Denise Lomax calls herself Lady Grateful. Grateful she says, to be able to help kids in our community who have fallen through the cracks.

It started a few years ago when she found about 15 kids living in an abandoned house on Indiana Street in Detroit.

"This is the first house we started to board up," she said. "When we got here, (there were) no windows, no doors. But they were sleeping on dirty clothes, dirty carpet.
"That left a whole in my heart - and I knew I had to do something. That's how the safe haven was born."

Lomax is now taking on a massive mission. The District 7 community leader and youth mentor says she's purchased a total of five dilapidated homes on Indiana Street to create a safe loving place for kids to go.

With the help of volunteers and kids, they have started clearing out the structures - but more work clearly needs to be done.

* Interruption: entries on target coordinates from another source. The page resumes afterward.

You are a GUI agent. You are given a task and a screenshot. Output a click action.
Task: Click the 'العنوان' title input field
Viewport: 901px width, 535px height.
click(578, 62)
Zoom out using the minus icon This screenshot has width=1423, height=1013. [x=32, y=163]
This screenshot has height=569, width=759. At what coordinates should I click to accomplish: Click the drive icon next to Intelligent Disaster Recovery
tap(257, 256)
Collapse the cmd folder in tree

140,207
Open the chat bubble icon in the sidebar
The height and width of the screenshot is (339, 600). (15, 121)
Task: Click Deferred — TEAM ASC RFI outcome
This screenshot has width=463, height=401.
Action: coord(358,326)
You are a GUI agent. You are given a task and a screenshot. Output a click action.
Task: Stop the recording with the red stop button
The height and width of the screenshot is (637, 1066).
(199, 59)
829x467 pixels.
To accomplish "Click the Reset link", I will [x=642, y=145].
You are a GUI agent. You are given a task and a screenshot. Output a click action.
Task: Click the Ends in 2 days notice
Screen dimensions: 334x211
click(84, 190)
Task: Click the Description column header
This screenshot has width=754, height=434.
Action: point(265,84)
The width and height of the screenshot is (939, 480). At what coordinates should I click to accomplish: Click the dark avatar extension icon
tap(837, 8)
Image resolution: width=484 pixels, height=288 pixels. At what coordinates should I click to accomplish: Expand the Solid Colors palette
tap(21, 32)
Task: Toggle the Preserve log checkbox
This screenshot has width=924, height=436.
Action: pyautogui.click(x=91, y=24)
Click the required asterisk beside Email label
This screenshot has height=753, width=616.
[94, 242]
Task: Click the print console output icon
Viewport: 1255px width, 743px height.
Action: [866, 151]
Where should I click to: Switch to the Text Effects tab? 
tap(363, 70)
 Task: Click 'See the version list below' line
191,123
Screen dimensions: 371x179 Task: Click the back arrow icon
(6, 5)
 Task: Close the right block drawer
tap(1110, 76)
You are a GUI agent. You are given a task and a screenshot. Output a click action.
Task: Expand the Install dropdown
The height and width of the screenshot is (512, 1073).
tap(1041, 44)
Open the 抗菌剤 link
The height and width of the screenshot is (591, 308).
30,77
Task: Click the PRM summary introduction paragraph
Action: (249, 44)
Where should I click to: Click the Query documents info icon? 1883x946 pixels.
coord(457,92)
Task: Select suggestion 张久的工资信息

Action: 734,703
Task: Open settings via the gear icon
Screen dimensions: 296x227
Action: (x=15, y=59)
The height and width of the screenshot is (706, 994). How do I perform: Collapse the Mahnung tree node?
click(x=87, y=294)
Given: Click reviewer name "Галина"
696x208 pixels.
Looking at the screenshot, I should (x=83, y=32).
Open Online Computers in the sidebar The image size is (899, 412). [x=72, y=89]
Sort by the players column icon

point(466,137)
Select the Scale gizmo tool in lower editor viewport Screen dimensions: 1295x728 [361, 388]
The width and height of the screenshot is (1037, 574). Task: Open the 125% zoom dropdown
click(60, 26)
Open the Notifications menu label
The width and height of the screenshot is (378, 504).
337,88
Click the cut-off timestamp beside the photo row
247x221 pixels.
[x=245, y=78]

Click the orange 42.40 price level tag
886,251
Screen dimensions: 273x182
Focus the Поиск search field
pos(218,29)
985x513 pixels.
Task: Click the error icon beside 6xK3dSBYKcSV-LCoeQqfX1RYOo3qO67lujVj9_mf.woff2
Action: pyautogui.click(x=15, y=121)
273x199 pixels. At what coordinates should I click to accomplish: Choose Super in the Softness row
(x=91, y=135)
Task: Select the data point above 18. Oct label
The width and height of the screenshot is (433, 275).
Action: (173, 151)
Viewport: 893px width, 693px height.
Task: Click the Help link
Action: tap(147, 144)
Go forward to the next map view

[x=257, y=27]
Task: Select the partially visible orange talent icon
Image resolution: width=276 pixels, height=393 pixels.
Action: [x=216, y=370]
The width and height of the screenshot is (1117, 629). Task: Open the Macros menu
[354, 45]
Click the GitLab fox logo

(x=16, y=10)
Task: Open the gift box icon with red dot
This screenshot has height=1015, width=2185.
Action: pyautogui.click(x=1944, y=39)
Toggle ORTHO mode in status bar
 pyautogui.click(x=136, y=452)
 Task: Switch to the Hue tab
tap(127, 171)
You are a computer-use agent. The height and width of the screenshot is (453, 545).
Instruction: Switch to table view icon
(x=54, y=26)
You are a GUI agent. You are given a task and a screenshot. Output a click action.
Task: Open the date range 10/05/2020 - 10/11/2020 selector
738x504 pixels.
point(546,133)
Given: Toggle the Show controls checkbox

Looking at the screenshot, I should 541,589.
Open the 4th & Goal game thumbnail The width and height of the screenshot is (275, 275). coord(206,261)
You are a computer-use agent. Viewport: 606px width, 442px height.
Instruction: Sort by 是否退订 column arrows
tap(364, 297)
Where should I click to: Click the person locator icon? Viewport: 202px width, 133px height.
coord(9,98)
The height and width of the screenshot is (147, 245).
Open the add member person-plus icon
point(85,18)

Her nonprofit Diamondz House of Care is collecting donations and asking people to help them transform each house.

Plans are in the works for an academic game house, a talent house, coffee house and resource center and daycare for children who have nowhere to go.

Kyra Carrol is an Eastern Michigan University student heard what Lomax was doing and wanted to be involved.

"As a kid I never had anybody come to me as a mentor and I think the opportunity to be that for someone is awesome," Carrol said. "I truly believe in her vision; I am all for it."

"This is going to be kitchen area, the juice bar because we want to teach kids about being healthy," Lomax said.

Lomax says some organizations have committed to helping to fund this project and she has used a lot of her own money to hire neighborhood kids to help renovate these houses.

"They have to know they are appreciated for what they do," she said. "They have to know that this block is not just a place where you’re going to come and have fun, you are going to learn to build."

But now Lady Grateful is looking beyond helping hands. She knows she has a long way to go - but is hopeful with the help of her caring community and some generous contractors - Diamondz House of Care will continue to grow and one day her dream of developing this block will soon become a reality.

"If I can just get one person or one million people to donate $1 on Indiana Street," she said. "We would love it."